Note that some values are empty.

What I want to do is filter by state and location and display today's forecast and also the 7 day forecast. E.g.

TODAY: min 14, max 21, cloudy Tomorrow: min 15, max 23, sunny [is there some way to work out what day of week the next 5 entries are?] min x, max x, etc ... ...

Charting min_[1-7], max_[1-7] and forecast_[1-7] is proving to be extremely tricky. I've had a look at the search commands and nothing seems to do what I want. It seems to me that what I need is a sort of 'reverse multikv' command to take a single line and split it into multiple events for charting. In addition this would need to make sure that items with same index, e.g. min_1, max_1 and forecast_1, stay together.

There must be another way but I don't see it.

Tags (1)

gkanapathy
Splunk Employee
Splunk Employee

try (version with only 3 days):

state=NSW location=Armidale 
| eval maxminfcst=split("0|".max_0."|".min_0."|".forecast_0.";".
                        "1|".max_1."|".min_1."|".forecast_1.";".
                        "2|".max_2."|".min_2."|".forecast_2.";".
                        "3|".max_3."|".min_3."|".forecast_3     ,
                     ";"
| mvexpand maxminfcst
| rex field=maxminfcst "(?<days>\d+)|(?<max>\d+)|(?<min>\d+)|(?<forecast>.*)"
| dayofweeknum=case(days=0,99, days=1,98, days>1,date_wday+days)
| lookup dayofweek_table dayofweeknum OUTPUT dayofweektext
| fields dayofweektext max min forecast

dayofweek_table would be a hypothetical lookup table that mapped day numbers to a name:

dayofweeknum,dayofweektext
0,Sunday
1,Monday
2,Tuesday
3,Wednesday
4,Thursday
5,Friday
6,Saturday
99,Today
98,Tomorrow

gkanapathy
Splunk Employee
Splunk Employee

yeah, and it's not split() function, it's really the . concatenation operator that's probably confusing.

0 Karma

gkanapathy
Splunk Employee
Splunk Employee

okay, sorry. didn't actually test that, so yeah, possibly typos and mistakes like that in it.

0 Karma

cmeo
Contributor

The "|" need to be escaped in the rex or this doesn't work properly:
rex field=maxminfcst"(?\d+)|(?\d+)|(?\d+)|(?.*)"
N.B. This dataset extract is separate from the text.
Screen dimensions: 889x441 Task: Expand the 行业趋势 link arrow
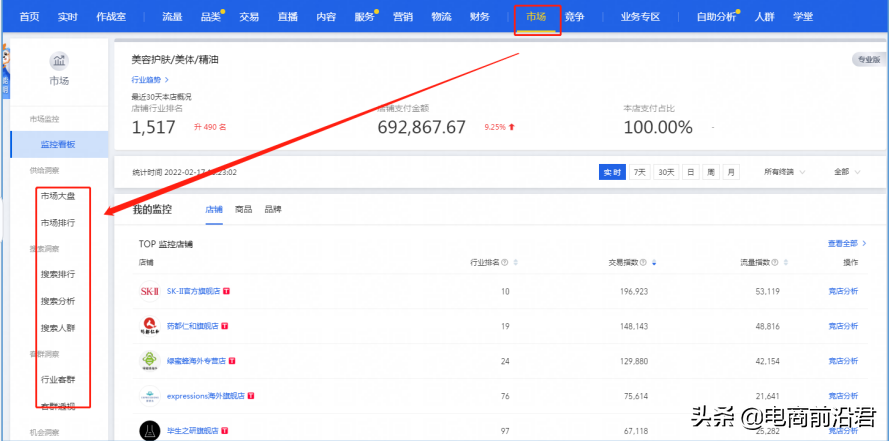167,79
Otherwise, very clever indeed.

0 Karma

cmeo
Contributor

OK I see what this is doing. Mental!

0 Karma

cmeo
Contributor

Or at any rate this usage of it. I've not seen that format to reference a field inline -- .fieldname. -- mentioned anywhere.

0 Karma

cmeo
Contributor

This is great, but the 'split' function is documented where exactly?